When properly treated, most pregnancies affected by hyperemesis result in healthy babies. But the condition does carry measurable risks. A large meta-analysis found that hyperemesis is associated with a nearly threefold increase in the risk of very preterm birth (before 34 weeks) and a 43% higher chance of very low birth weight. Babies born to mothers with hyperemesis are also about 20% more likely to need intensive care admission.

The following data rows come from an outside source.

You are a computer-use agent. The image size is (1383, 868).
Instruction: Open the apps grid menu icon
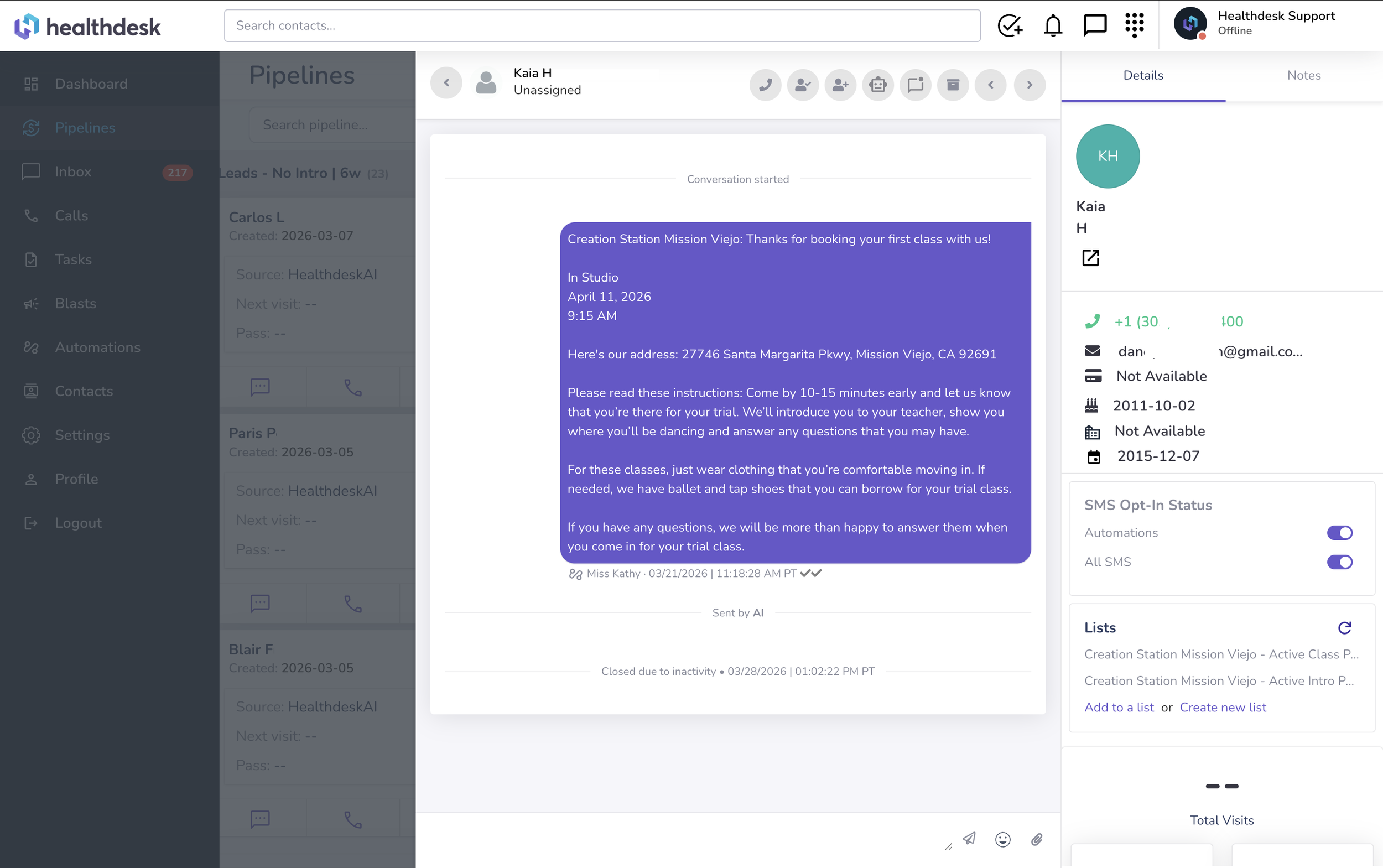coord(1134,25)
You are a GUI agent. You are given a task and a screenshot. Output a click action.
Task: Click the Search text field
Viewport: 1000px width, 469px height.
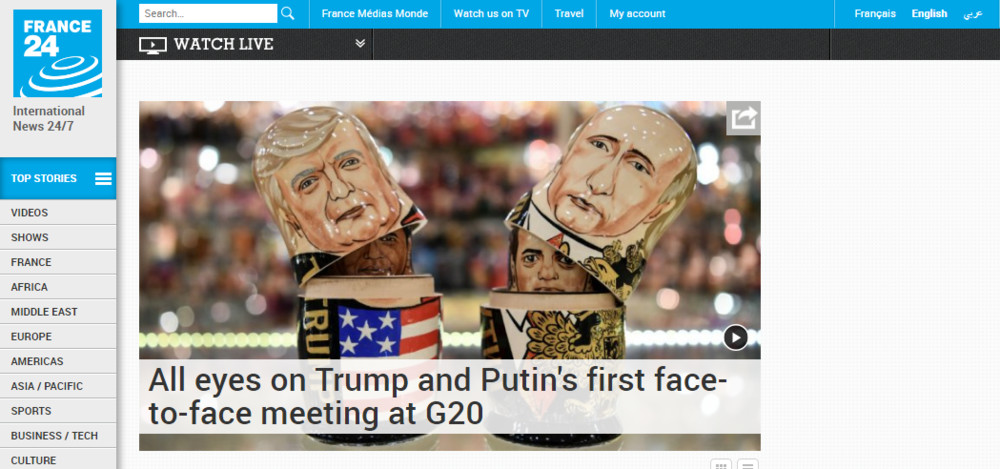click(208, 13)
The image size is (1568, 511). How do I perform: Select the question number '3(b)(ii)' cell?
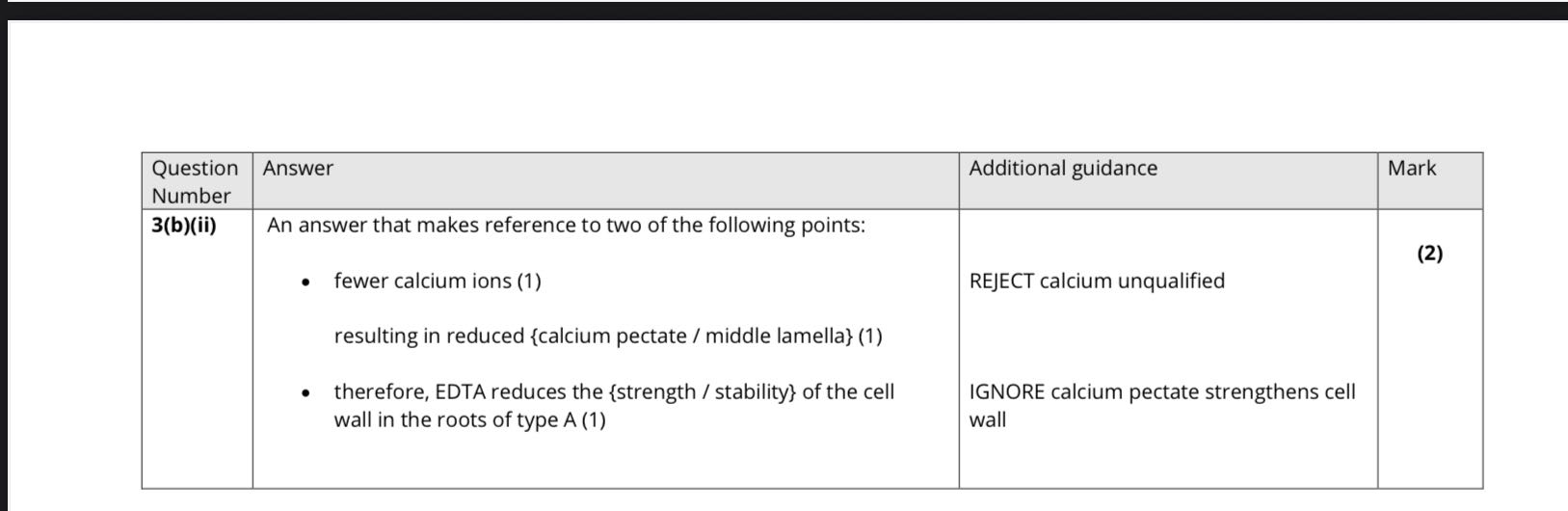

These risks are tied to the nutritional stress that prolonged vomiting places on the pregnancy. Undernutrition and low maternal weight gain can lead to shorter pregnancies and smaller babies. On the other hand, the same meta-analysis found a small reduction in stillbirth risk among hyperemesis pregnancies, possibly because these patients tend to receive closer medical monitoring.

Serious Maternal Complications

Life-threatening complications from hyperemesis are rare, but they do occur. The most common severe complication is Wernicke encephalopathy, a brain condition caused by severe deficiency of vitamin B1 (thiamine). This happens when prolonged vomiting and starvation deplete the body’s stores. It can cause confusion, vision problems, and coordination difficulties, and it requires urgent treatment.

Electrolyte imbalances, particularly low potassium, can cause heart rhythm abnormalities. Severe and prolonged vomiting can also lead to tears in the esophagus, blood clots, kidney injury, and in extremely rare cases, stroke. Beyond the physical toll, hyperemesis carries a significant mental health burden. Depression and post-traumatic stress disorder are recognized complications, driven by weeks or months of unrelenting illness, isolation, and the feeling of not being believed or taken seriously.

The Psychological Toll

Hyperemesis is often minimized as “just bad morning sickness,” which can leave those suffering from it feeling dismissed and alone. The reality is that this condition can be completely debilitating. People with hyperemesis may be unable to work, care for other children, or leave the house for weeks at a time. Some lose 10 or 15 pounds in the first trimester alone. The constant nausea, the inability to eat, and the physical weakness take a serious emotional toll, and studies consistently link hyperemesis to higher rates of depression and anxiety both during and after pregnancy.

Understanding that hyperemesis has a clear biological mechanism, rooted in hormonal sensitivity rather than psychology or attitude, is important. It is not caused by stress, anxiety, or an unwanted pregnancy. It is a physiological condition with identifiable risk factors and increasingly understood genetic underpinnings.